**Directive:**
Copy out each line of the records that contains the word "Task".

------------------------------------------------------------------------

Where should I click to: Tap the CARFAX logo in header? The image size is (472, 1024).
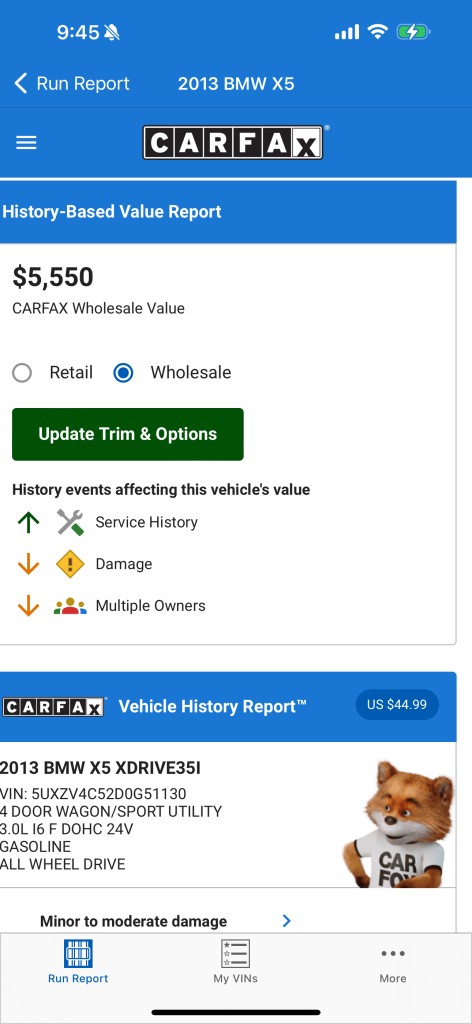(x=233, y=142)
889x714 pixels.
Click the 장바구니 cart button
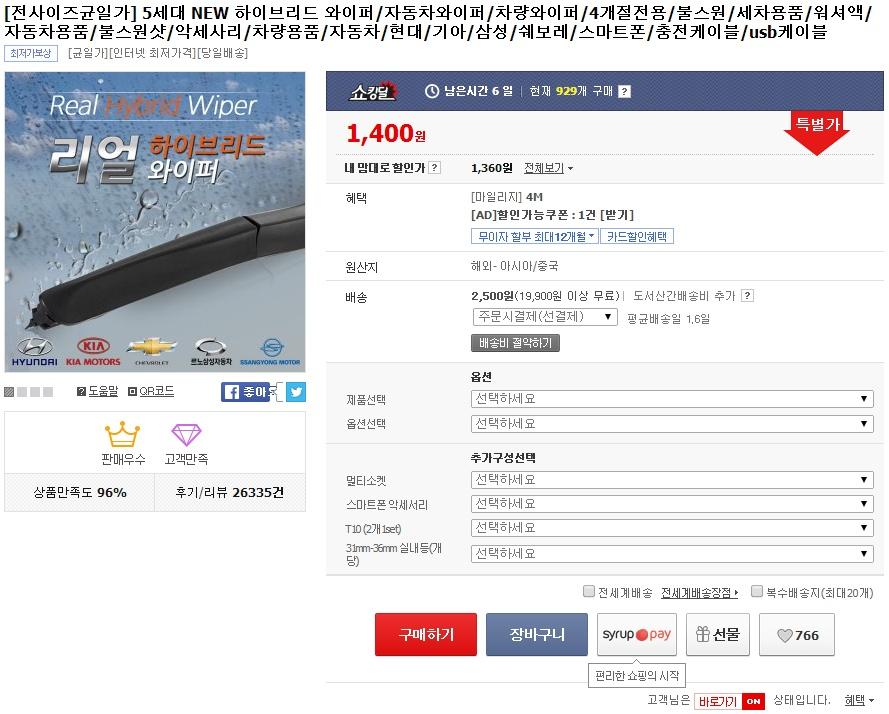click(x=536, y=635)
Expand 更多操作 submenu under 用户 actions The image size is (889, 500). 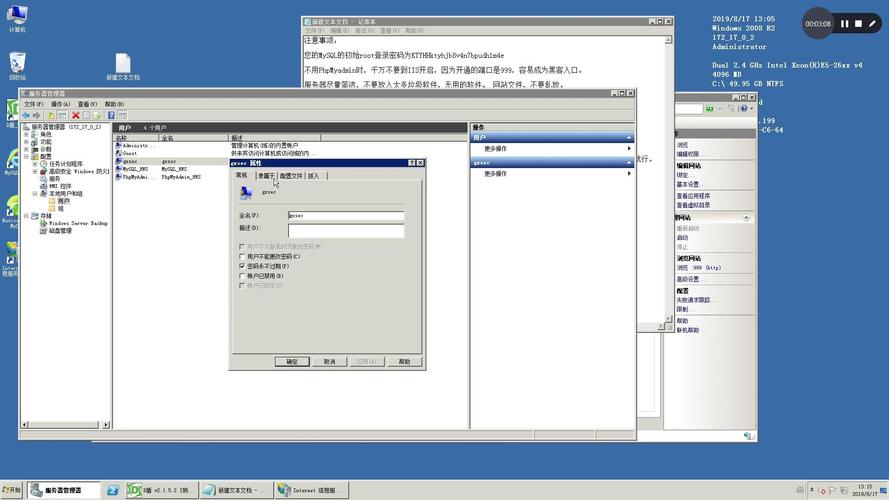click(x=552, y=149)
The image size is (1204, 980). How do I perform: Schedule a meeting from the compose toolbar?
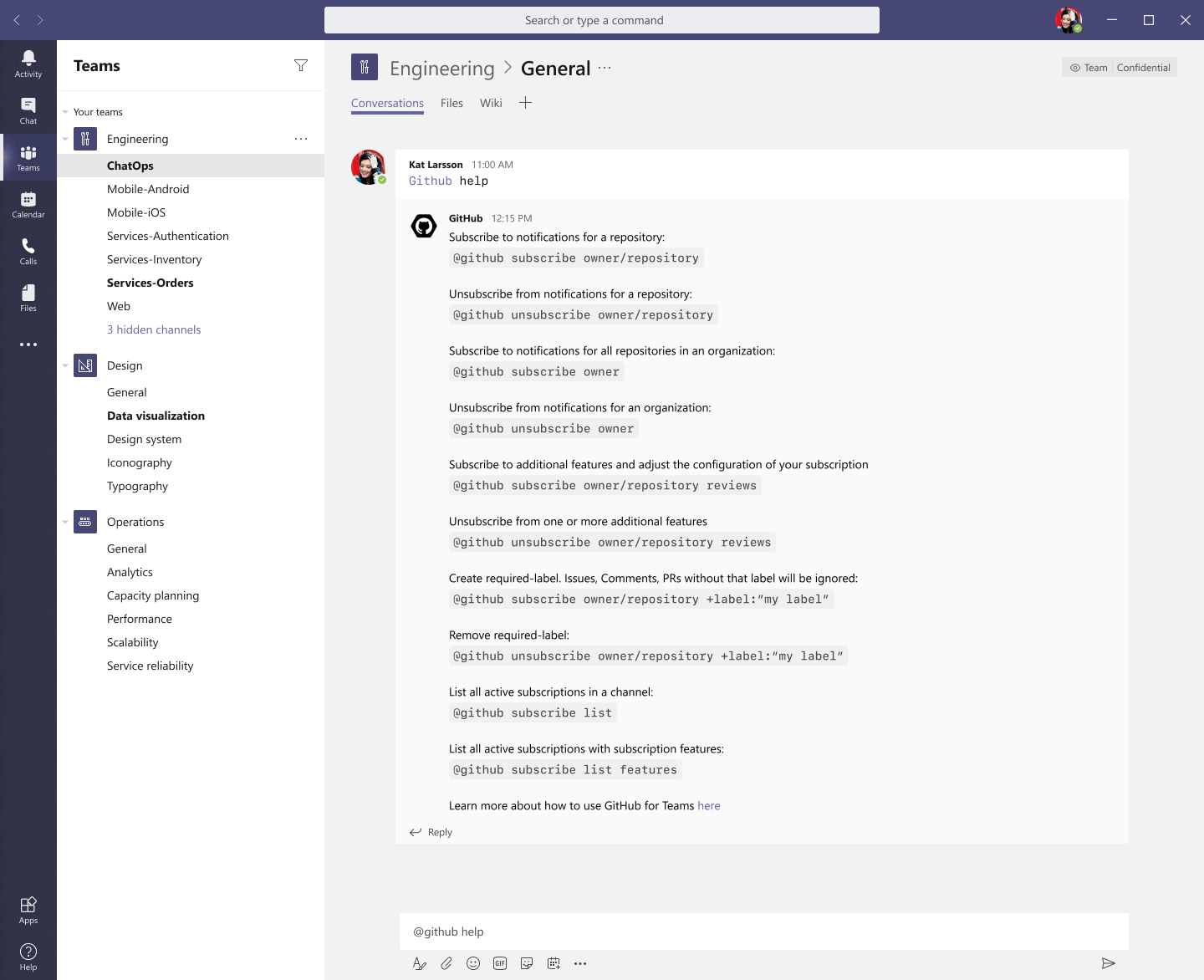tap(554, 963)
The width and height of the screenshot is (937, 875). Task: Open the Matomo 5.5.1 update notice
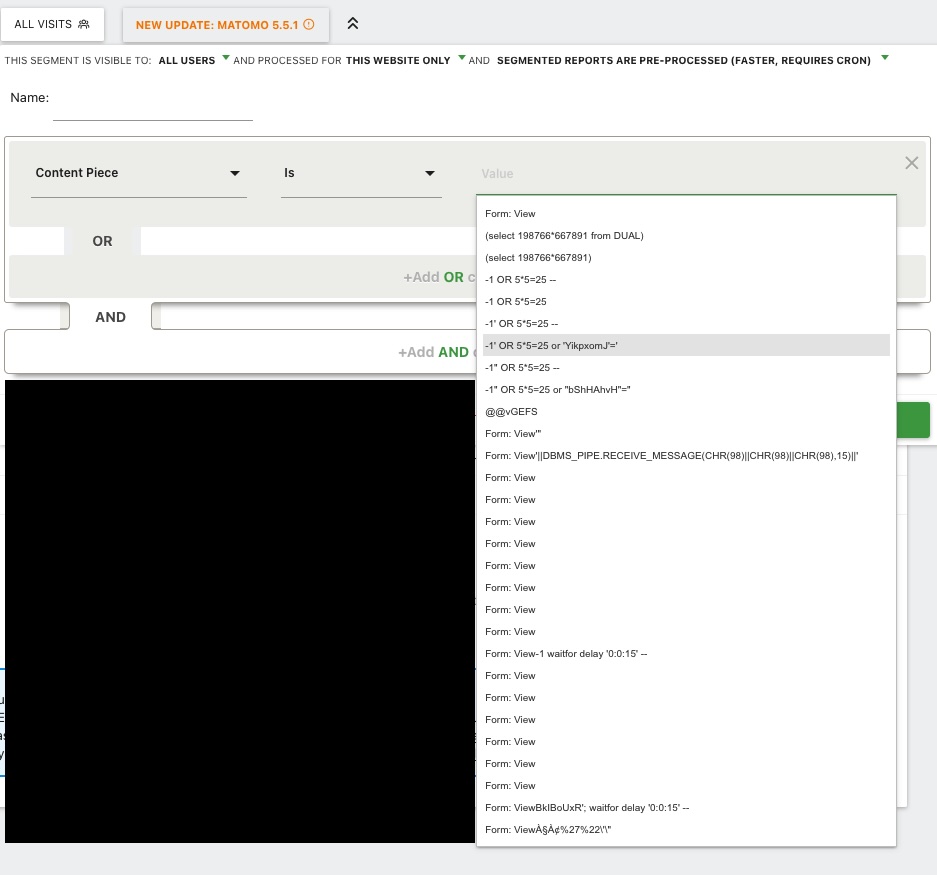point(225,24)
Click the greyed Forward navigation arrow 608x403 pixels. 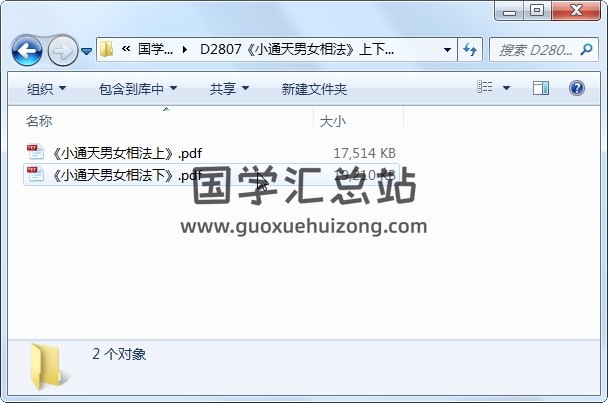point(62,50)
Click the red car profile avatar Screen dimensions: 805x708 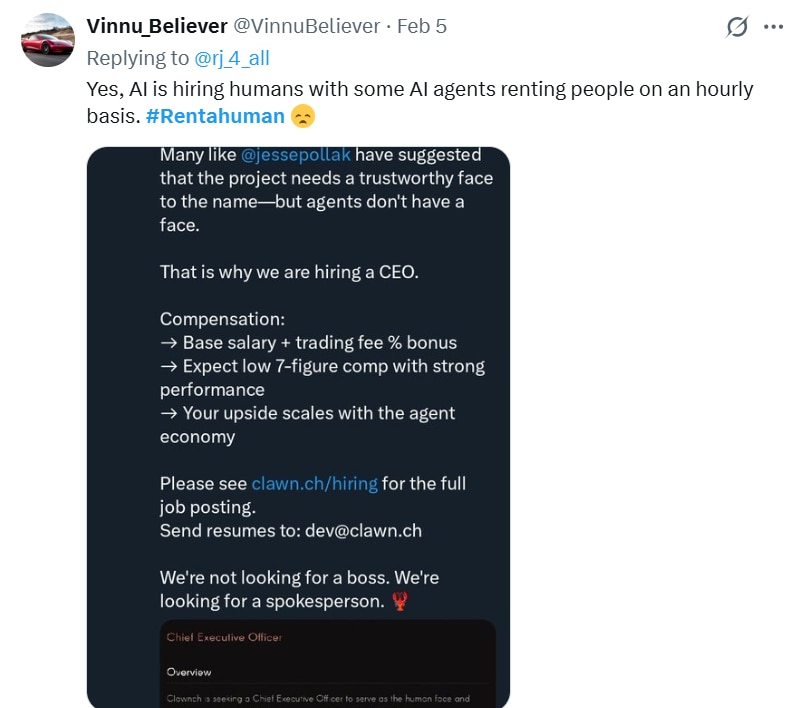(x=48, y=41)
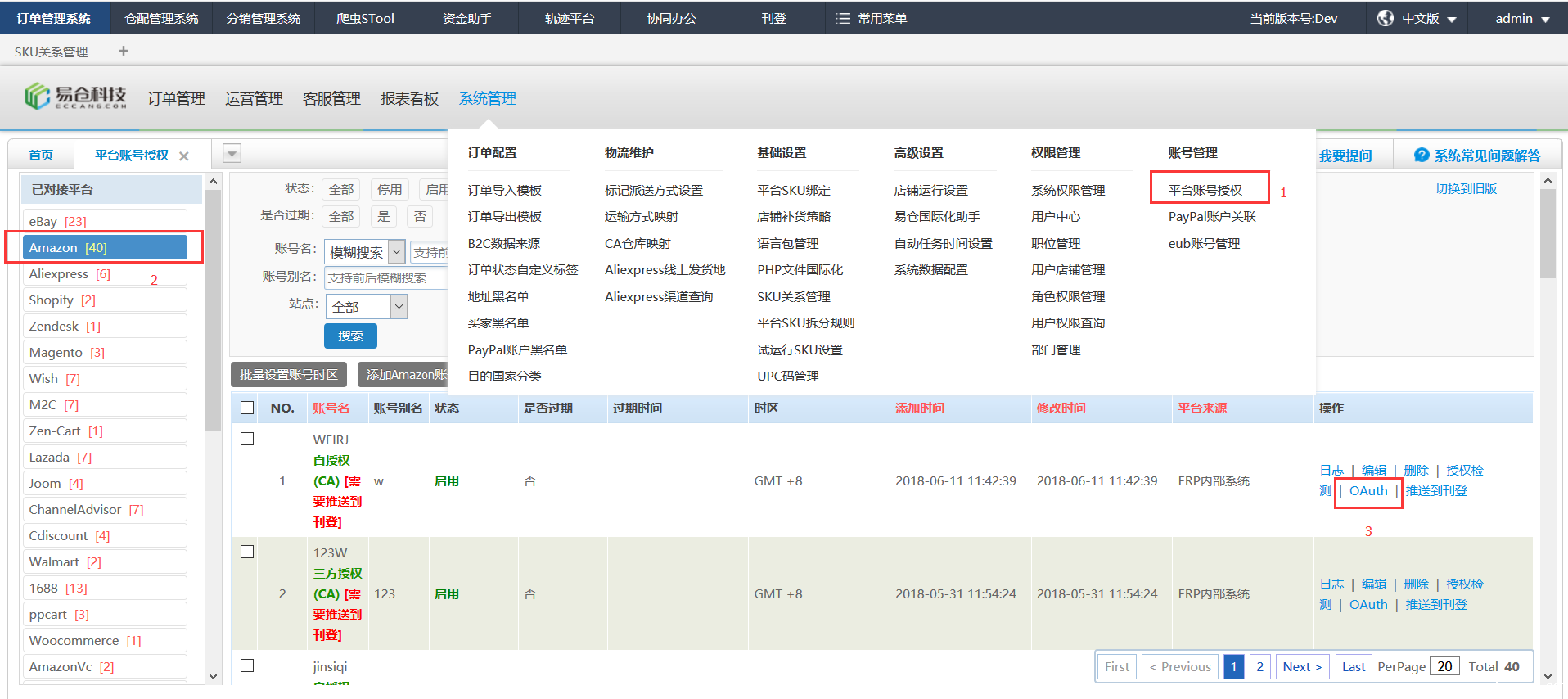Close the 平台账号授权 tab

[x=184, y=156]
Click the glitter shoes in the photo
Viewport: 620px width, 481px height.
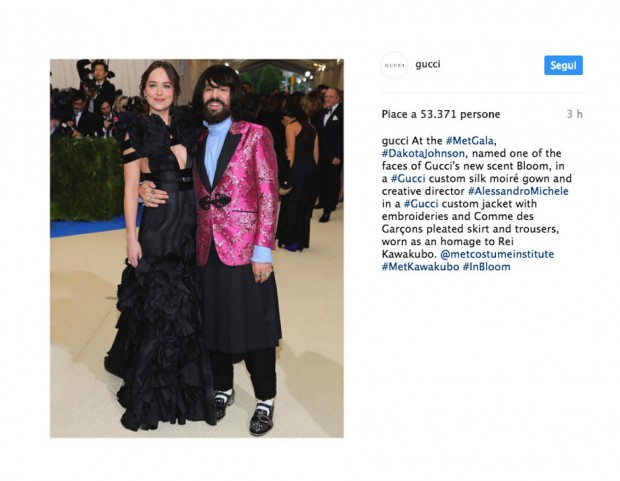click(261, 419)
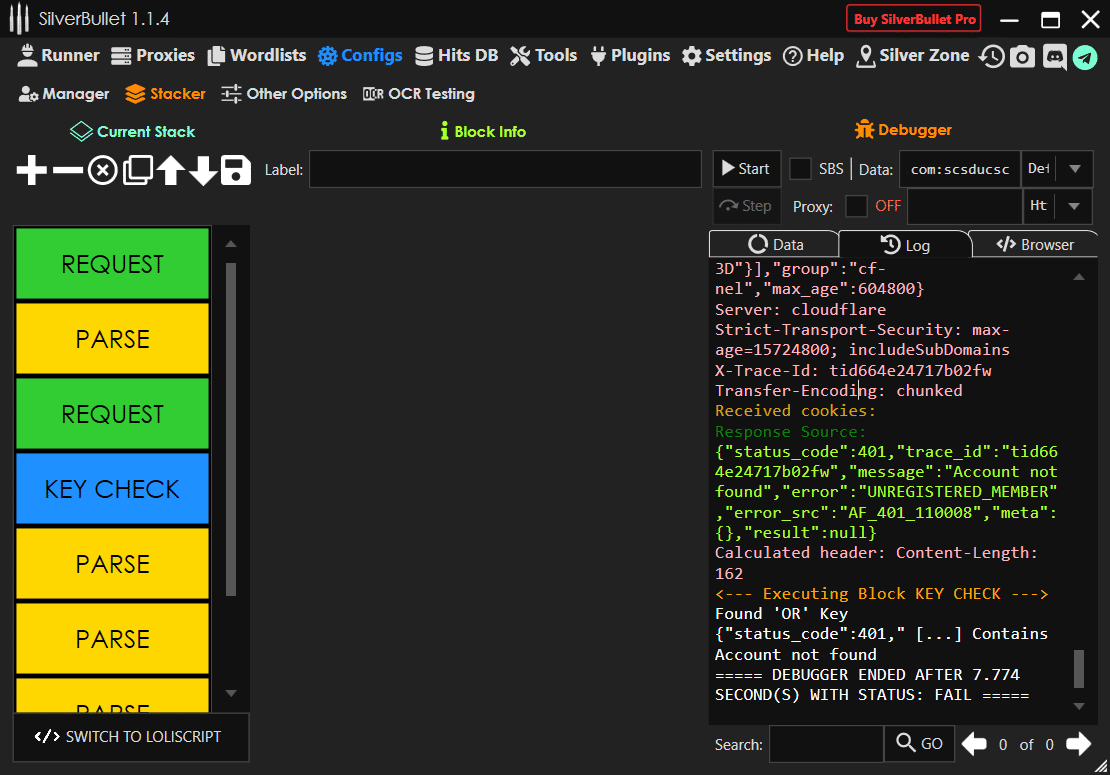
Task: Add a new block with the plus icon
Action: pyautogui.click(x=32, y=171)
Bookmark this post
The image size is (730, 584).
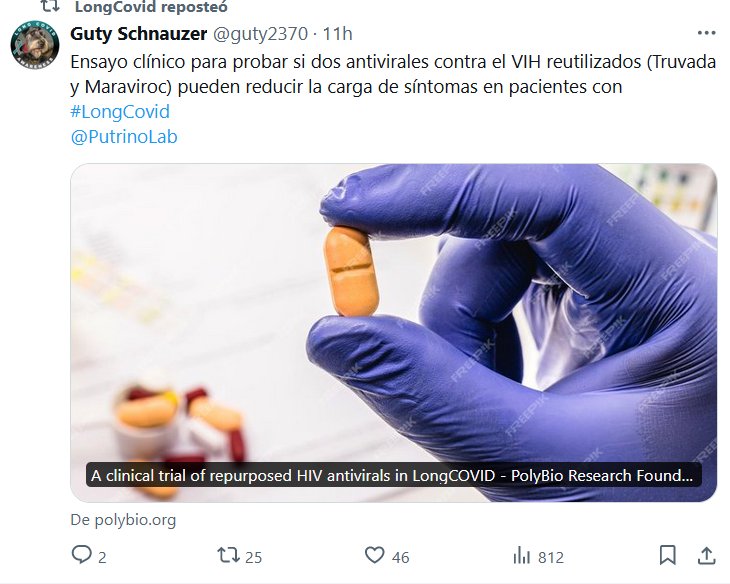pos(668,555)
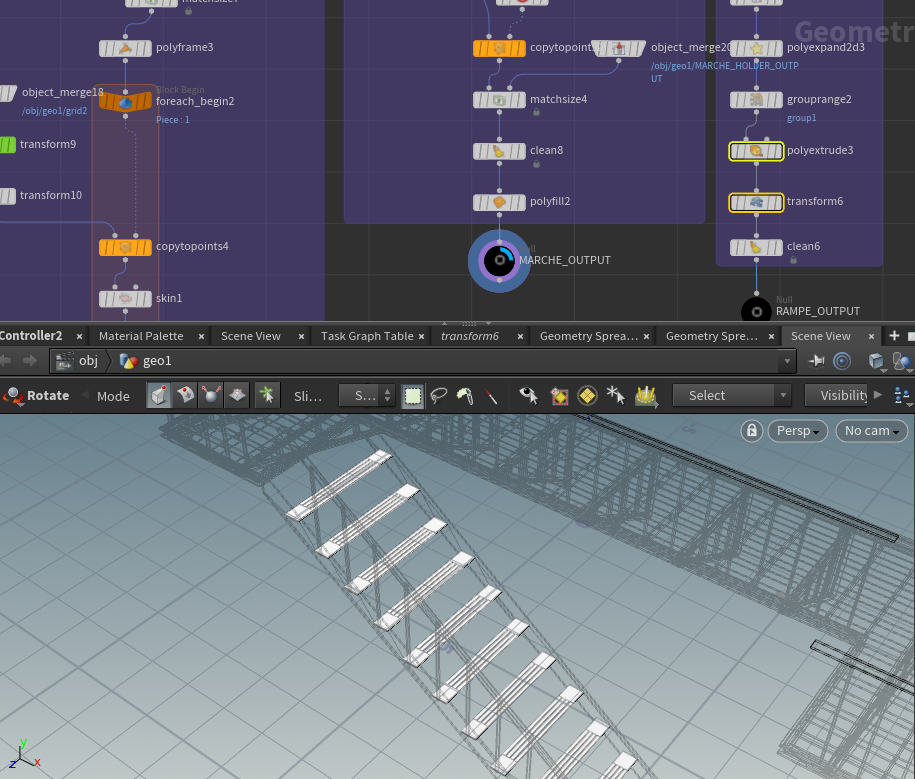Viewport: 915px width, 779px height.
Task: Switch to the Material Palette tab
Action: pos(141,336)
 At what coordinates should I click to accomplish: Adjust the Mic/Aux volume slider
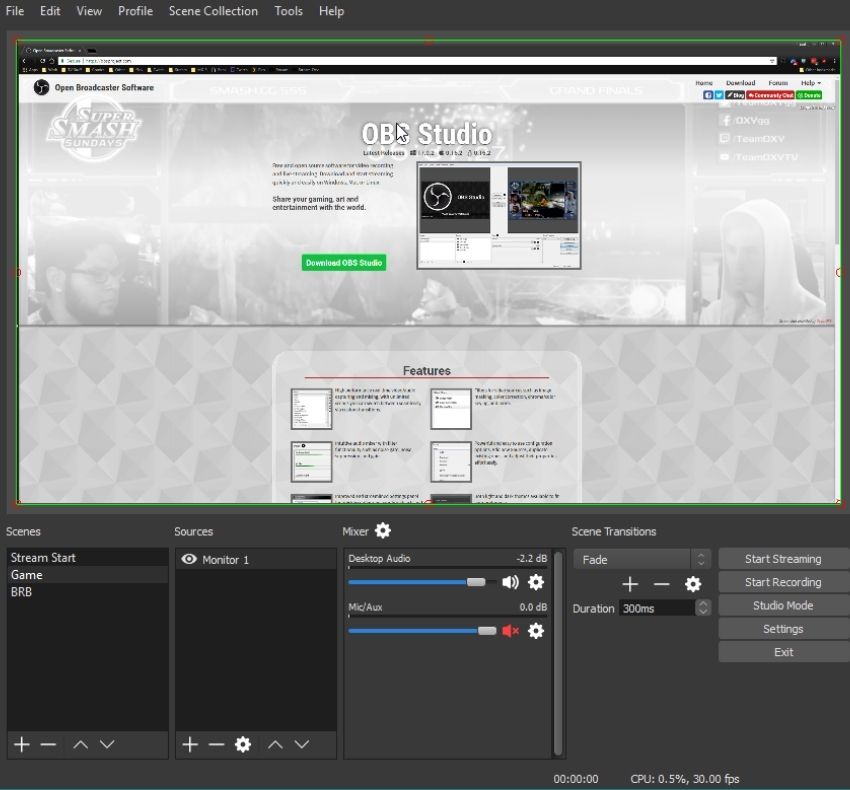click(x=486, y=631)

------------------------------------------------------------------------

**Correct result:**
The width and height of the screenshot is (937, 875). Task: Open the Matomo 5.5.1 update notice
Task: Add a new block with the plus icon
Task: Switch to the Material Palette tab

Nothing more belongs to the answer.